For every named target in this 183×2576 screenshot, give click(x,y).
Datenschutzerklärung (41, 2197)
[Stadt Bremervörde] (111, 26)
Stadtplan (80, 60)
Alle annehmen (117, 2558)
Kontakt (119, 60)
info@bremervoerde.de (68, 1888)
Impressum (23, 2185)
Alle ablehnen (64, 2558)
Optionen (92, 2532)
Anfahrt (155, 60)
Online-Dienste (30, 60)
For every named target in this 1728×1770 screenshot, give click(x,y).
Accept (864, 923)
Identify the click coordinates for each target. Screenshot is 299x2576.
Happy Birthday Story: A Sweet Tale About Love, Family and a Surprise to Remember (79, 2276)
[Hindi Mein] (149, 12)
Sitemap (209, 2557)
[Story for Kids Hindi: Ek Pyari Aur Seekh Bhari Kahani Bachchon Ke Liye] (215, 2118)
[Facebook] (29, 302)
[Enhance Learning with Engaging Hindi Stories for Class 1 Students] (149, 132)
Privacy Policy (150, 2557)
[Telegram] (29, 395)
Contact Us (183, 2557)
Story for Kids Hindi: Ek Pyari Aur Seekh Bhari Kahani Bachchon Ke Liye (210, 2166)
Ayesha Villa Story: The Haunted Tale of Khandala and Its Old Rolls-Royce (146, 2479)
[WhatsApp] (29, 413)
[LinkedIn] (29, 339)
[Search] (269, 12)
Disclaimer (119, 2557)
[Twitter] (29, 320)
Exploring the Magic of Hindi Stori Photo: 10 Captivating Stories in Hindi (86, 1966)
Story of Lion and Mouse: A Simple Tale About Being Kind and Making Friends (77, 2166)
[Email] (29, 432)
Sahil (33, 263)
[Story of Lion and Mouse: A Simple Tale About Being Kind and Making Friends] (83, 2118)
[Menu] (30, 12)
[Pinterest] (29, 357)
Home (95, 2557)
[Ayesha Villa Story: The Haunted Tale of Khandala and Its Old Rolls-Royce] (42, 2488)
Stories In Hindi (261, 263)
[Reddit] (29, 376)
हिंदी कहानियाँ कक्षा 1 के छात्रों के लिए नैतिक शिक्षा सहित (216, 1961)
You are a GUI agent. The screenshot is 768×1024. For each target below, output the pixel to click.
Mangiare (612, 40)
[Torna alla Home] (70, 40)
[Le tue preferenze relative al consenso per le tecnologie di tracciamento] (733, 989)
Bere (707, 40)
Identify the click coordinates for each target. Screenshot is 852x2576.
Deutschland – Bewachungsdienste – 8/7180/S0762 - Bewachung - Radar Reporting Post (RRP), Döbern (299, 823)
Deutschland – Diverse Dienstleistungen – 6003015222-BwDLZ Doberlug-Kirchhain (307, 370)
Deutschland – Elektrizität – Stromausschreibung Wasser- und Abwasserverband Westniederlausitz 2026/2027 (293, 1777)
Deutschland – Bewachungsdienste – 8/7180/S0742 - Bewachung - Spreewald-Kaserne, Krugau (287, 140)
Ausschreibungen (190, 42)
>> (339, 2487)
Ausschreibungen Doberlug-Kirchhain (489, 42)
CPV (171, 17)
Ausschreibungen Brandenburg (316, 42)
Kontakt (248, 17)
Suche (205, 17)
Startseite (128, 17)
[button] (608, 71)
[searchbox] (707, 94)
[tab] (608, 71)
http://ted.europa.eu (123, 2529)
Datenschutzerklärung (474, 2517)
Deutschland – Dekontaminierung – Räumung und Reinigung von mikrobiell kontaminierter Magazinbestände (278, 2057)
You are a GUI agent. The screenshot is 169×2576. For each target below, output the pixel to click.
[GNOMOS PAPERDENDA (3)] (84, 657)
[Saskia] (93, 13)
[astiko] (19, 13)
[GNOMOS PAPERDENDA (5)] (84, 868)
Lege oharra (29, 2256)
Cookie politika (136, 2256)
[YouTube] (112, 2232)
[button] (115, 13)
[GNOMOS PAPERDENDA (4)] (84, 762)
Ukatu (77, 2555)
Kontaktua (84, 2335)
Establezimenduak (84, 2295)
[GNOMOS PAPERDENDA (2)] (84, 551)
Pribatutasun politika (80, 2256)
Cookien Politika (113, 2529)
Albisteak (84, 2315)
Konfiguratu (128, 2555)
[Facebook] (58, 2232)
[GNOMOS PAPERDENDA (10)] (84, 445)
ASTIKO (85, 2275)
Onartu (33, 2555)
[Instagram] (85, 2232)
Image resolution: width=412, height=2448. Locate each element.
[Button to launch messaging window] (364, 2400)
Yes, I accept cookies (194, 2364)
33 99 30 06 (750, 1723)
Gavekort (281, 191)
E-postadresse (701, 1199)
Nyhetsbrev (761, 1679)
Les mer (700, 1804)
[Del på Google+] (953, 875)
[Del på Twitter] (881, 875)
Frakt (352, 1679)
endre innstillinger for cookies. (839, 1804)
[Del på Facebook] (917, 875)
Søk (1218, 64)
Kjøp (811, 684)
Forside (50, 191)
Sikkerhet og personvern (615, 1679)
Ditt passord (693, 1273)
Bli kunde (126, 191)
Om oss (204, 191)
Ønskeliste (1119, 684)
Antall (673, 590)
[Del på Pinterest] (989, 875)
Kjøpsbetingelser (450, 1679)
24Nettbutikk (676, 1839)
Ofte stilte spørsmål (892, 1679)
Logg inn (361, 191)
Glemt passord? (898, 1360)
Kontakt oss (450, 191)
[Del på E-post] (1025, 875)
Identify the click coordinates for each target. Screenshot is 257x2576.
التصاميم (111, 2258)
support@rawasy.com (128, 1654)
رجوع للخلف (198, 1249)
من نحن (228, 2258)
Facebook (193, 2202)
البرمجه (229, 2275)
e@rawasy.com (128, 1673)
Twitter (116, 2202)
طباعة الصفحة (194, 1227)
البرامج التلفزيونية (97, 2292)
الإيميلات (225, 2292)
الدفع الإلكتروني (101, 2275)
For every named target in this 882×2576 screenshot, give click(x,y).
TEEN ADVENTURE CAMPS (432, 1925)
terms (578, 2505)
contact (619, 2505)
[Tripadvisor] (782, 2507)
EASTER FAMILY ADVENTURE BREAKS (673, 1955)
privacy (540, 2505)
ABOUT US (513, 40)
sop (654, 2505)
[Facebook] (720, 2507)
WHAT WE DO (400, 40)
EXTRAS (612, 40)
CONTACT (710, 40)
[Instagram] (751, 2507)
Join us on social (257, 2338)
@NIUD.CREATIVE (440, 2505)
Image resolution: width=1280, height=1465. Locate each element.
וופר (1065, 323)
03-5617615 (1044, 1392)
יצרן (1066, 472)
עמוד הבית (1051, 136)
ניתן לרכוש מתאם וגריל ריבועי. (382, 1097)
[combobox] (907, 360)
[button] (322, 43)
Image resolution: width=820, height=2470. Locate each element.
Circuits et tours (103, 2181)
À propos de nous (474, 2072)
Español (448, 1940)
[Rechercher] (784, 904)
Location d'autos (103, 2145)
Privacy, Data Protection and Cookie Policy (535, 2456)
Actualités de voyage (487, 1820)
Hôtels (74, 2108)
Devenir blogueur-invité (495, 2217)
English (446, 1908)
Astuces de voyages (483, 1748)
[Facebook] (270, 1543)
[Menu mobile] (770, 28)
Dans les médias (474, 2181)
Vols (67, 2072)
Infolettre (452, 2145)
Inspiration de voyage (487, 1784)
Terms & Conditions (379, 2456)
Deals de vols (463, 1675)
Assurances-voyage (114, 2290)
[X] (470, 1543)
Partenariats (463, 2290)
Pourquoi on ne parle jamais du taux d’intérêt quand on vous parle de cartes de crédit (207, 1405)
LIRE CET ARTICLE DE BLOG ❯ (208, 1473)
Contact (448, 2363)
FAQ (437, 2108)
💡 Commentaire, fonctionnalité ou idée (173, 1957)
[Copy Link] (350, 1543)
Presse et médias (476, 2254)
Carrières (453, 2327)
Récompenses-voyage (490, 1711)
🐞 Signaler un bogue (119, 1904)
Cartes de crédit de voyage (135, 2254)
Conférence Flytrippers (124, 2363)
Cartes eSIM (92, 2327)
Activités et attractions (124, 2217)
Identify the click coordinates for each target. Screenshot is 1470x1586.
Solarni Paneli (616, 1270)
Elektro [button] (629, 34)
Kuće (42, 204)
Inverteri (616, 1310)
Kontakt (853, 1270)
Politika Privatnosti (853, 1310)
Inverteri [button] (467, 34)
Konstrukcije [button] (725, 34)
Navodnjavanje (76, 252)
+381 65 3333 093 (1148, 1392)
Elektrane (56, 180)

********************

Give back the records above exactly, limited to the lines between the one holding "ניתן לרכוש מתאם וגריל ריבועי. (382, 1097)" and the one holding "Devenir blogueur-invité (495, 2217)", inclusive.

§ Your solution:
ניתן לרכוש מתאם וגריל ריבועי. (382, 1097)
[combobox] (907, 360)
[button] (322, 43)
Image resolution: width=820, height=2470. Locate each element.
Circuits et tours (103, 2181)
À propos de nous (474, 2072)
Español (448, 1940)
[Rechercher] (784, 904)
Location d'autos (103, 2145)
Privacy, Data Protection and Cookie Policy (535, 2456)
Actualités de voyage (487, 1820)
Hôtels (74, 2108)
Devenir blogueur-invité (495, 2217)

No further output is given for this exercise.